§ EXERCISE INSTRUCTIONS
Search the listing below for the word "agent" and copy each line where it appears.

§ THE DATA

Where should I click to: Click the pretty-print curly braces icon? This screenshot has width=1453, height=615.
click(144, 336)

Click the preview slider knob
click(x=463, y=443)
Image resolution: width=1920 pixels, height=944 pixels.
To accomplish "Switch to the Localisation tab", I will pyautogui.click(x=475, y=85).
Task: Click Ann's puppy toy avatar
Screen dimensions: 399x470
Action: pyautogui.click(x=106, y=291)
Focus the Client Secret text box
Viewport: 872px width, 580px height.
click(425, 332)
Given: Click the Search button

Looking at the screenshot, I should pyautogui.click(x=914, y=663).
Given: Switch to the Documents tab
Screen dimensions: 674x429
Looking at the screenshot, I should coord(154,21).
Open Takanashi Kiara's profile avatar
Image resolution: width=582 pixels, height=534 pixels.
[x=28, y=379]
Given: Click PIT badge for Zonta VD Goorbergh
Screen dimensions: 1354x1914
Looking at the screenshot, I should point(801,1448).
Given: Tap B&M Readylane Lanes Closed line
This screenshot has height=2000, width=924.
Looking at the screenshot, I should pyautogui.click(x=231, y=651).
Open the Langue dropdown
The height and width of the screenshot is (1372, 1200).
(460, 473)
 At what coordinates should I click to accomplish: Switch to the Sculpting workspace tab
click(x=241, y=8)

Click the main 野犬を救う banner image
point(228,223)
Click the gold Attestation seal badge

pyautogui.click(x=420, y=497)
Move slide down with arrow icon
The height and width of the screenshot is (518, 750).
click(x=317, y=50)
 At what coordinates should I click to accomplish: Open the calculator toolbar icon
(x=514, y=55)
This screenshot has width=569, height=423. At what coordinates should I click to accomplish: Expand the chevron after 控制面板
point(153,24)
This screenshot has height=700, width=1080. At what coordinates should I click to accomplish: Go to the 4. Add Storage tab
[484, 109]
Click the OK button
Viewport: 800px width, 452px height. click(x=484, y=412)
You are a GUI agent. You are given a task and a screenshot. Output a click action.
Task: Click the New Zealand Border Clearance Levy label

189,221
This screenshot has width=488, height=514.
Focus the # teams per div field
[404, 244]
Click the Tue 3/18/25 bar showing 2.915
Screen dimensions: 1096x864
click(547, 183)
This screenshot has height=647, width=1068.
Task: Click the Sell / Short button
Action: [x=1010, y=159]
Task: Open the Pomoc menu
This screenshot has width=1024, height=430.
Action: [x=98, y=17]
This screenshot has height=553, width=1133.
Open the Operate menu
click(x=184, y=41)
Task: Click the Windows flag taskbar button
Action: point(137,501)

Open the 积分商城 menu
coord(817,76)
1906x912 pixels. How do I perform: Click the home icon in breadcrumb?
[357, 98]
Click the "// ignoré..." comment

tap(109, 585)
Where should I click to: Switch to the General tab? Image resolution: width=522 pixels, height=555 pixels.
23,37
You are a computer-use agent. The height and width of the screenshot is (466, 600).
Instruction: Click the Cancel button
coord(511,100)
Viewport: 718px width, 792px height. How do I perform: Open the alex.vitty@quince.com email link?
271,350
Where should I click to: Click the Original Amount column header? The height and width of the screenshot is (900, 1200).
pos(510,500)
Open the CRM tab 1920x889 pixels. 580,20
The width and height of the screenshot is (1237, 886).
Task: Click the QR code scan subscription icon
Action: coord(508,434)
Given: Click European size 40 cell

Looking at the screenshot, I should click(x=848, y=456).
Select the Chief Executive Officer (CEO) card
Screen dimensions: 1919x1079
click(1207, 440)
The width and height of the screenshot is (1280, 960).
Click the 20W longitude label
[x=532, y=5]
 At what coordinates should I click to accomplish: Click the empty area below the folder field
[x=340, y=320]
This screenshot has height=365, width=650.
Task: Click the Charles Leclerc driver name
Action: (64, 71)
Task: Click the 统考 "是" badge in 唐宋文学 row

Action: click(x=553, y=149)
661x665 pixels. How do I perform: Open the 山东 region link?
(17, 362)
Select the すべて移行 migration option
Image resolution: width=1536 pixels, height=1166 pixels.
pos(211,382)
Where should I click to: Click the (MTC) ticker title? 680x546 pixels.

§ ANSWER AREA
You are a GUI agent. You are given a task and a screenshot. Output a click action.
You are a computer-use agent. The height and width of the screenshot is (466, 600).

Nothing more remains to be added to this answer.